Problem statement: Please reproduce every one of the entries below with "time axis" swapped for "timeline" and nothing else altered. Leave the pictures out of your version.

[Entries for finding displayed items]
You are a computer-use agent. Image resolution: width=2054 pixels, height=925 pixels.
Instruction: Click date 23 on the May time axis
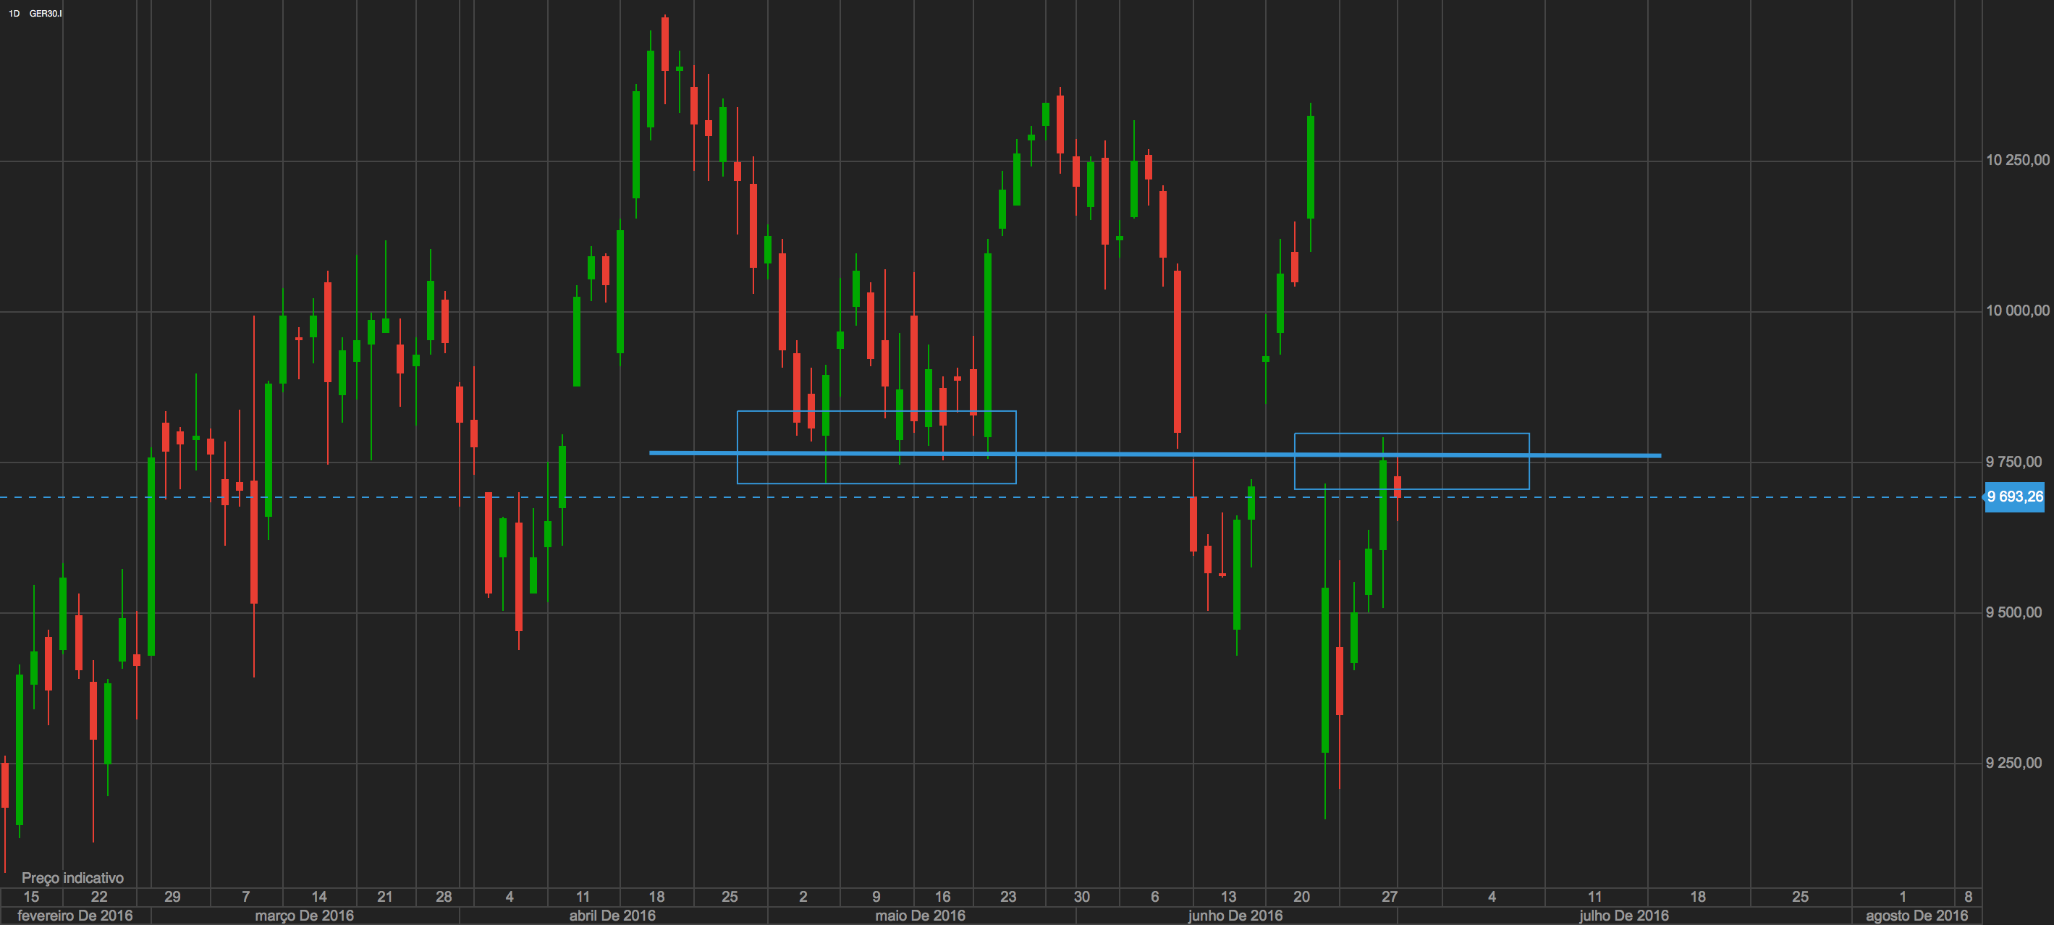point(1008,896)
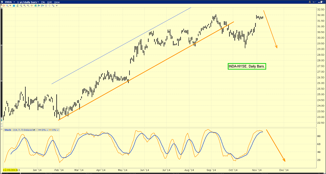
Task: Open the File menu
Action: (x=43, y=2)
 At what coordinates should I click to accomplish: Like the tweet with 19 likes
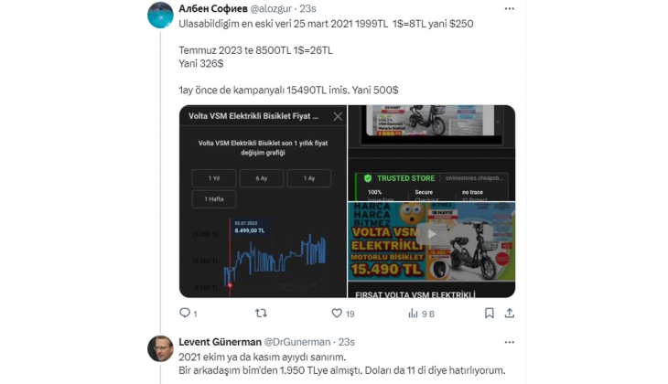337,314
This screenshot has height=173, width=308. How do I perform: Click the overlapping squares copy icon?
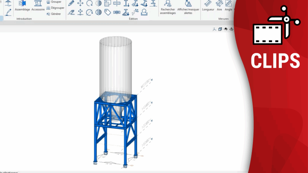click(107, 3)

Correct result:
You are a computer-use agent. Image resolution: width=2054 pixels, height=925 pixels.
Instruction: Click date 23 on the May timeline
point(1008,896)
Task: Open the File menu
Action: (x=43, y=2)
 At what coordinates should I click to accomplish: Like the tweet with 19 likes
337,314
This screenshot has height=173, width=308. How do I perform: Click the overlapping squares copy icon?
click(107, 3)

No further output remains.